What you have to do: Please repeat, from the entries that follow, the lines from the one containing "4 etape de parcurs" through the one containing "Activitati Secretariat (1278, 589)" exactly, adding nothing.

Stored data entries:

[Start of Attachment]

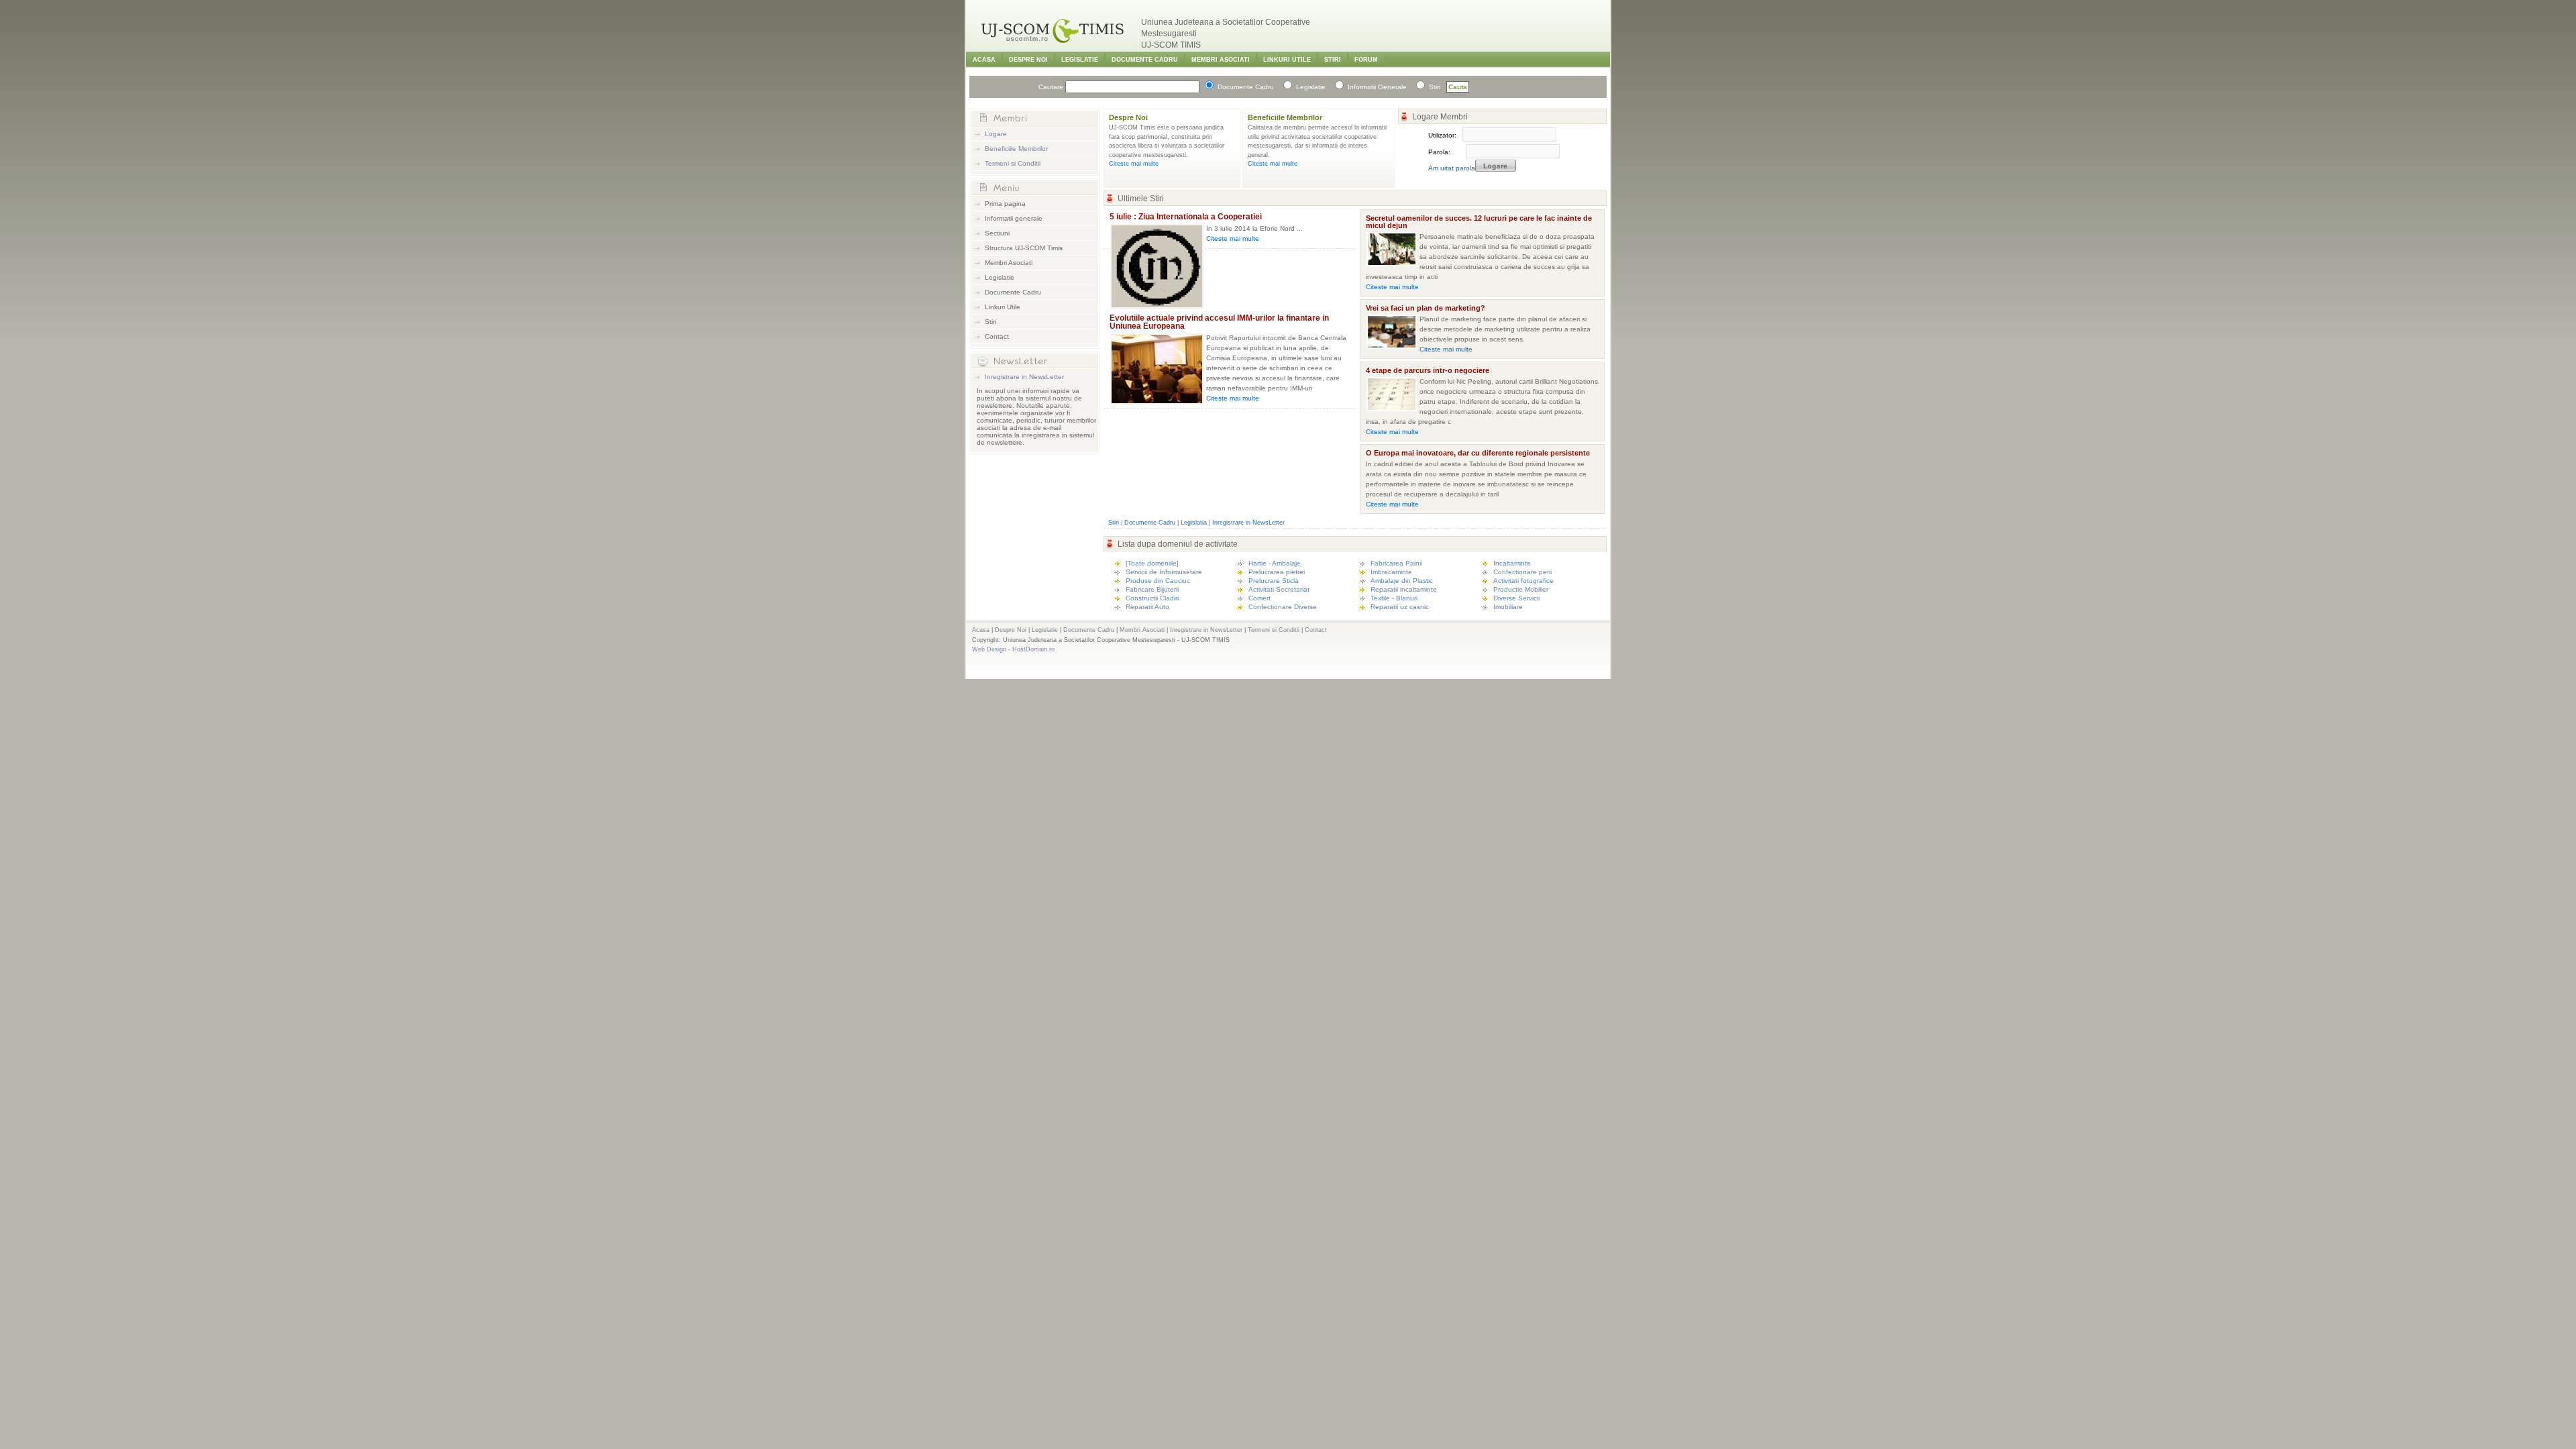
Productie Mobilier (1520, 589)
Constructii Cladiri (1152, 598)
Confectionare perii (1522, 572)
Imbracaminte (1391, 572)
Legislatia (1194, 522)
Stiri (1332, 59)
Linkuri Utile (1287, 59)
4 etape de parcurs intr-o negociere (1427, 370)
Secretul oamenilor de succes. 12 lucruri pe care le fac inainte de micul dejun (1479, 221)
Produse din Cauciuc (1158, 580)
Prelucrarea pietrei (1276, 572)
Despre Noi (1028, 59)
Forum (1366, 59)
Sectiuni (997, 233)
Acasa (984, 59)
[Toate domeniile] (1152, 563)
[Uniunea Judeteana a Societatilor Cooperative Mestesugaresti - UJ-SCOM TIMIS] (1053, 47)
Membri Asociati (1220, 59)
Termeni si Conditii (1012, 163)
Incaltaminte (1512, 563)
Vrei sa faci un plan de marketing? (1425, 308)
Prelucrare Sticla (1273, 580)
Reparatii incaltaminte (1404, 589)
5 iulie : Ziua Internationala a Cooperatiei (1186, 216)
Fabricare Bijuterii (1152, 589)
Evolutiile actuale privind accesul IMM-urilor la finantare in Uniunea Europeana (1219, 322)
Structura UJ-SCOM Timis (1024, 248)
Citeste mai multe (1134, 163)
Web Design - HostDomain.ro (1013, 649)
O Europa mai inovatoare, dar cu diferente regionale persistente (1478, 453)
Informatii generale (1013, 218)
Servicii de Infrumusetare (1164, 572)
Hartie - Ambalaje (1274, 563)
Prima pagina (1005, 203)
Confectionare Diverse (1282, 606)
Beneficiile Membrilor (1016, 148)
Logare (996, 134)
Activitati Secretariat (1278, 589)
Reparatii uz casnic (1400, 606)
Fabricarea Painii (1396, 563)
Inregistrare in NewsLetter (1024, 376)
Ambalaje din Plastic (1402, 580)
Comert (1259, 598)
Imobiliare (1508, 606)
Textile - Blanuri (1394, 598)
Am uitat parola (1451, 168)
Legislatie (1079, 59)
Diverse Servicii (1516, 598)
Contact (997, 336)
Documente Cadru (1145, 59)
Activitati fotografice (1523, 580)
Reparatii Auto (1147, 606)
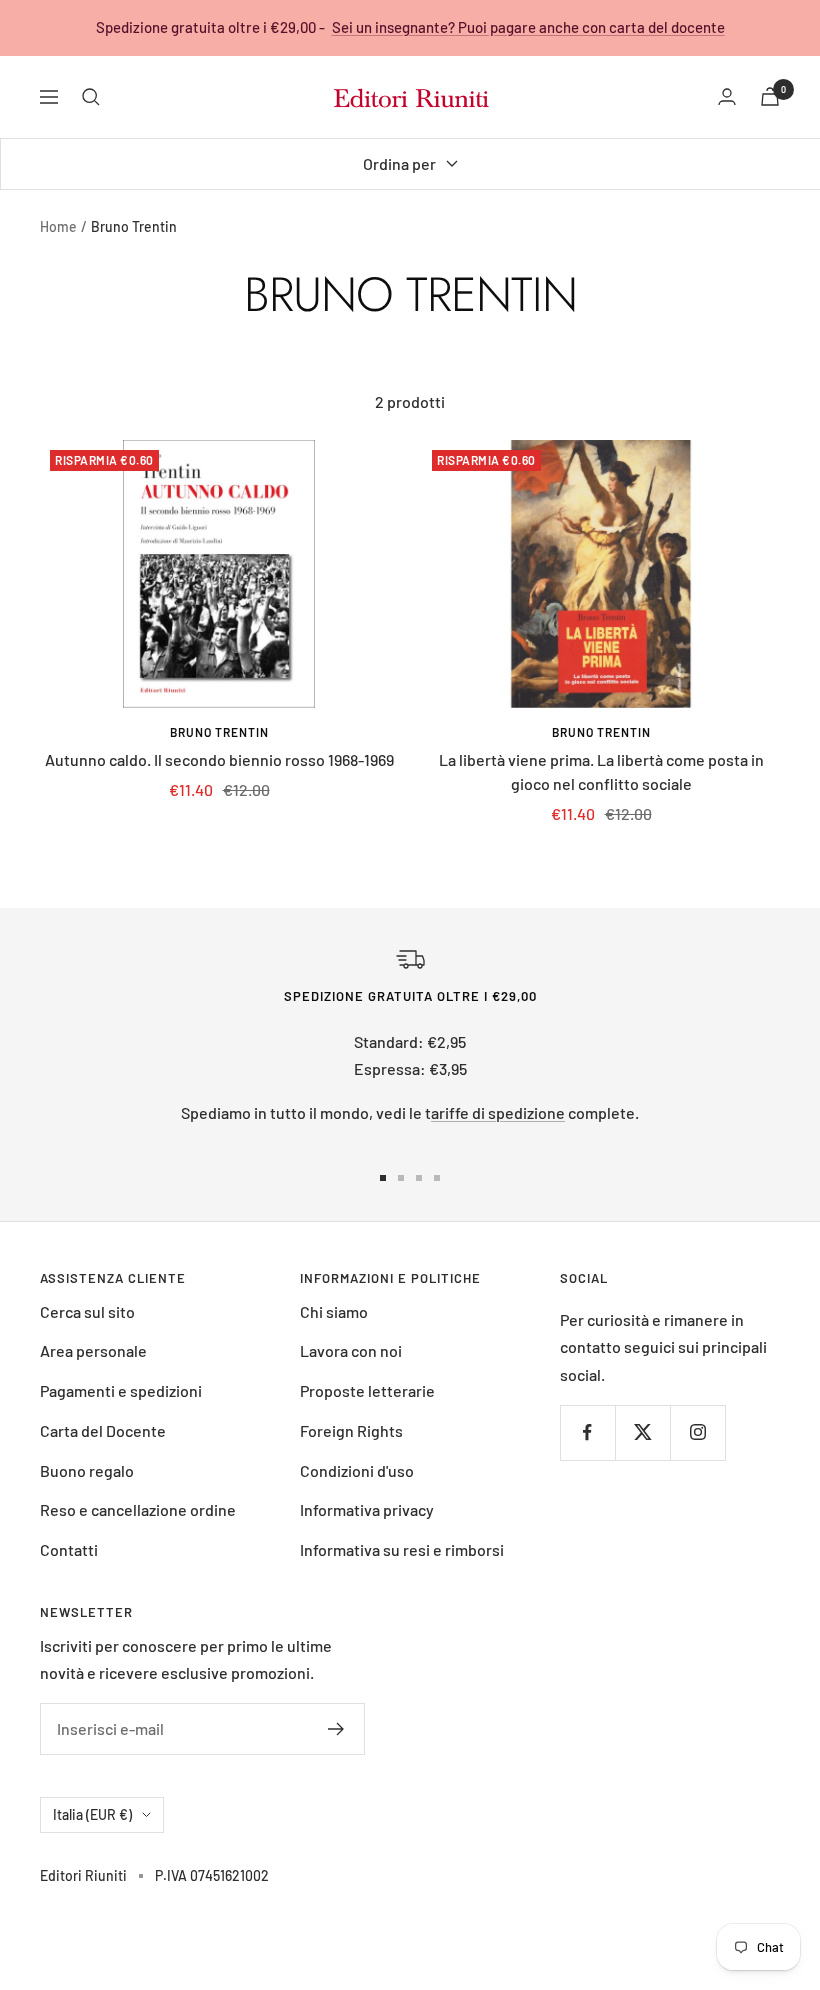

[End of Attachment]

Task result:
4 etape de parcurs intr-o negociere (1427, 370)
Secretul oamenilor de succes. 12 lucruri pe care le fac inainte de micul dejun (1479, 221)
Produse din Cauciuc (1158, 580)
Prelucrarea pietrei (1276, 572)
Despre Noi (1028, 59)
Forum (1366, 59)
Sectiuni (997, 233)
Acasa (984, 59)
[Toate domeniile] (1152, 563)
[Uniunea Judeteana a Societatilor Cooperative Mestesugaresti - UJ-SCOM TIMIS] (1053, 47)
Membri Asociati (1220, 59)
Termeni si Conditii (1012, 163)
Incaltaminte (1512, 563)
Vrei sa faci un plan de marketing? (1425, 308)
Prelucrare Sticla (1273, 580)
Reparatii incaltaminte (1404, 589)
5 iulie : Ziua Internationala a Cooperatiei (1186, 216)
Fabricare Bijuterii (1152, 589)
Evolutiile actuale privind accesul IMM-urilor la finantare in Uniunea Europeana (1219, 322)
Structura UJ-SCOM Timis (1024, 248)
Citeste mai multe (1134, 163)
Web Design - HostDomain.ro (1013, 649)
O Europa mai inovatoare, dar cu diferente regionale persistente (1478, 453)
Informatii generale (1013, 218)
Servicii de Infrumusetare (1164, 572)
Hartie - Ambalaje (1274, 563)
Prima pagina (1005, 203)
Confectionare Diverse (1282, 606)
Beneficiile Membrilor (1016, 148)
Logare (996, 134)
Activitati Secretariat (1278, 589)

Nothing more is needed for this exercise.